_Problem to work on_
Look through the material below. Return exactly the lines from the one with "The width and height of the screenshot is (401, 300)." through the one with "Task: Choose the 非公開 option under 性別", both included.

===== Listed entries =====

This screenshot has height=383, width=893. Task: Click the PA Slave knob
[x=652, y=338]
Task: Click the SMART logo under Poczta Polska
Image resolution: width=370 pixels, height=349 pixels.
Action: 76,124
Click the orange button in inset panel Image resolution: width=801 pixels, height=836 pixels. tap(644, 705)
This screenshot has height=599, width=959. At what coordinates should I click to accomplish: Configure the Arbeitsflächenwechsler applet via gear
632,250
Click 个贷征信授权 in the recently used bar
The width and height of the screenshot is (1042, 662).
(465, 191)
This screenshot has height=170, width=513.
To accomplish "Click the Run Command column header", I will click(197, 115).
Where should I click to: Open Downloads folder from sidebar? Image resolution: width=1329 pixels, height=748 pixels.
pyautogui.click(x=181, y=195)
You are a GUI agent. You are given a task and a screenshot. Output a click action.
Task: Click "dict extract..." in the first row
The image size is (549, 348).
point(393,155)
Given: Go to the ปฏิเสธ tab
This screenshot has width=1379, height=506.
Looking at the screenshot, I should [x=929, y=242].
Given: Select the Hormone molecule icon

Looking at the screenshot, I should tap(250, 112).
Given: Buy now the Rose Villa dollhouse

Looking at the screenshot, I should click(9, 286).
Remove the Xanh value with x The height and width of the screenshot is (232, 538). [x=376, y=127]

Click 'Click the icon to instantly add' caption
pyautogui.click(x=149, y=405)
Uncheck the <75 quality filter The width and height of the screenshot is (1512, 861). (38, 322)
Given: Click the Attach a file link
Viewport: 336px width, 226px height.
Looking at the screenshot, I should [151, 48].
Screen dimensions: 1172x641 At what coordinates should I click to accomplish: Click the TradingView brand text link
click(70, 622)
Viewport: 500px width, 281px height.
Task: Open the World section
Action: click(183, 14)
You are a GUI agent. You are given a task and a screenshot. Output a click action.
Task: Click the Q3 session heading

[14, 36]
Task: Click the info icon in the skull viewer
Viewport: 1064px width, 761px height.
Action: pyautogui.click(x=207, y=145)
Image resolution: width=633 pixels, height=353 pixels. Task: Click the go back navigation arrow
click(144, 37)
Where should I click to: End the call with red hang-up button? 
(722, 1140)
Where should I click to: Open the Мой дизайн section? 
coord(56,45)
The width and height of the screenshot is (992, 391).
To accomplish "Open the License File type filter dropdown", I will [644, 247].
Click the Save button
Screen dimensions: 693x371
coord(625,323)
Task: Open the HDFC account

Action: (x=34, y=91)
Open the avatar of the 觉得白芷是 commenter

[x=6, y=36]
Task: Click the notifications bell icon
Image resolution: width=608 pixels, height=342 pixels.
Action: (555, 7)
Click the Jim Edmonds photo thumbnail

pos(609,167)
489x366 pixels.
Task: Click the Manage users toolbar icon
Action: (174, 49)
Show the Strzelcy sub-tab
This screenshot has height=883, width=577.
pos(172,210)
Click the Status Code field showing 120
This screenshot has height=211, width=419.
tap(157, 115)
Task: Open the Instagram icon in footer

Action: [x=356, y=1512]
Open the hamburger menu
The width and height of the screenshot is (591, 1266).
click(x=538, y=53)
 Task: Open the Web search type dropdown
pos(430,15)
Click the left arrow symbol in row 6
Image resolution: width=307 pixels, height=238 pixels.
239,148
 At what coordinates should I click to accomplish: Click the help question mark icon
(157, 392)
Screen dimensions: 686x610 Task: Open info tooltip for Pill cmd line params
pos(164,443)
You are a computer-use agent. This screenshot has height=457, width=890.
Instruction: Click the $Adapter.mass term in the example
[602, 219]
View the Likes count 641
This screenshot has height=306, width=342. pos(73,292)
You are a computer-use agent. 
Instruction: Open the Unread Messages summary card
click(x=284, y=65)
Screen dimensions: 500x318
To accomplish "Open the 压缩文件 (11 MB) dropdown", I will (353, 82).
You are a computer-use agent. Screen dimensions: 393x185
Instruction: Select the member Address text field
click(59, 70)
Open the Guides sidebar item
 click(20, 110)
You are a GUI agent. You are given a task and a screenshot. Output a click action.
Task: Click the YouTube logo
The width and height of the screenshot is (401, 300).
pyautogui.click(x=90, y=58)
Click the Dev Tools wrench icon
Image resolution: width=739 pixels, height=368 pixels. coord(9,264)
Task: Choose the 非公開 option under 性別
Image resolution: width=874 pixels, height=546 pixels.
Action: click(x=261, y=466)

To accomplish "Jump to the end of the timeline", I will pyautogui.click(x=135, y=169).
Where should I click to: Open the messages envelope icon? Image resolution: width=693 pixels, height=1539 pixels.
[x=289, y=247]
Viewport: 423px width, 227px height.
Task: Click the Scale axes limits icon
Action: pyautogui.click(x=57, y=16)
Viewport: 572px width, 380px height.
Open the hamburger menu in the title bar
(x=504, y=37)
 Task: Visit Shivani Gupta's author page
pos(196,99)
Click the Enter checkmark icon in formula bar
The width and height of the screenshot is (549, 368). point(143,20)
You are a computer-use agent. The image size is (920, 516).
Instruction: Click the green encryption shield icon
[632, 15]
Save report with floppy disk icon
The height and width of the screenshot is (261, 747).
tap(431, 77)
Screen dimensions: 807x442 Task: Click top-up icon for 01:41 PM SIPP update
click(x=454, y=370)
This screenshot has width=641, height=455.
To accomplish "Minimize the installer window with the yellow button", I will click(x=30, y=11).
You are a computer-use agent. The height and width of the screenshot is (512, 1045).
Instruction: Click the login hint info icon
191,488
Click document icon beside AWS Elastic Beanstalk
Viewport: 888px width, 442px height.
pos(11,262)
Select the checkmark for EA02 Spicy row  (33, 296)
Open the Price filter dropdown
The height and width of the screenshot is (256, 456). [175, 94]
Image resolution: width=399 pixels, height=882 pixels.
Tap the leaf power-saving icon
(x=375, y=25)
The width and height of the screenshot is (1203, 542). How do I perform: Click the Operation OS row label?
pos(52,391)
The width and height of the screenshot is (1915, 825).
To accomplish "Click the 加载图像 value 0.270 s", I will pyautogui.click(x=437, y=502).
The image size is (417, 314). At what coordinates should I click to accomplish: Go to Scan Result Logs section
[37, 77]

=====

_Solved problem_
The width and height of the screenshot is (401, 300).
pyautogui.click(x=90, y=58)
Click the Dev Tools wrench icon
Image resolution: width=739 pixels, height=368 pixels. coord(9,264)
Task: Choose the 非公開 option under 性別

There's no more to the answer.